BY MIKE BAIRD
President,
Willamette HDL Inc.,
Beaverton, Ore.
During this economic downturn, the trend within electronics companies is to increase the productivity of existing design teams and prepare for the next upturn. As electronics companies impose hiring freezes that mean design teams cannot grow, or layoffs so that design teams shrink, shrewd managers are looking at how to get the most out of the teams they have left.
Electronics companies are increasingly concerned about productivity to enable them to compete effectively as the economy continues to constrain growth. As providers of design language training, we are seeing a greater interest in increasing productivity through the adoption of new techniques for functional verification or by making the move to system-level design. In the drive to greater productivity, we see a clear focus on the design team.
In our beginning Verilog and VHDL classes, we tend to see people sign up as individuals. The students are usually new hires, or individuals being cross-trained, and typically we see only one or two from each company in our regularly scheduled classes. Conversely, for our system-level language and hardware-verification language courses, we tend to have greater demand for on-site classes where we are asked to bring entire teams to proficiency.
These changes appear strategic in nature, and are being made to improve productivity and help companies weather the downturn.
Why are these design teams learning new techniques and languages? Our students tell us that they are making a change primarily for one of two reasons. Either they need a better way to address functional verification, or the combination register-transfer-level/HDL design environment is at its limit.

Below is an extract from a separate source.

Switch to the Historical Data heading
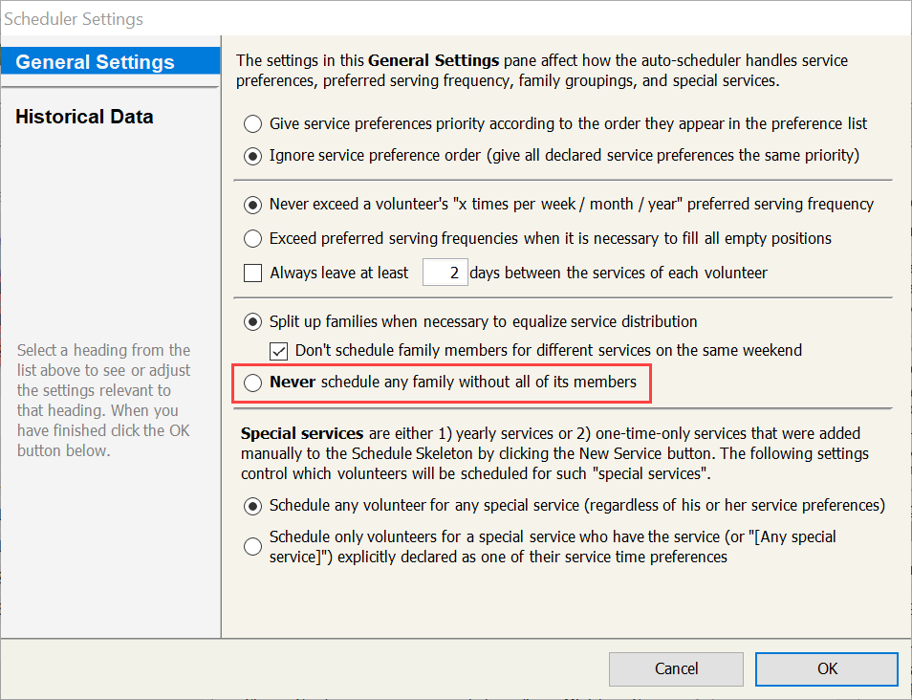 pos(84,117)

Many design teams are finding that RTL descriptions with HDLs are at or beyond their limit for handling the size and complexity of today's designs. They look ahead to tomorrow's designs and realize that their current methodology will not be adequate. Many SystemC students are exploring how to describe their designs at a higher level of abstraction to enable faster simulation, to enable hardware/software co-description and co-simulation, and to get their arms around the design.
In spite of the economic downturn, the complexity of designs continues to increase. Higher levels of complexity in today's and tomorrow's system-on-chip designs are forcing a move to new verification techniques and higher levels of abstraction to break through the simulation and verification bottleneck. The current slowdown provides an opportunity for companies to make the change.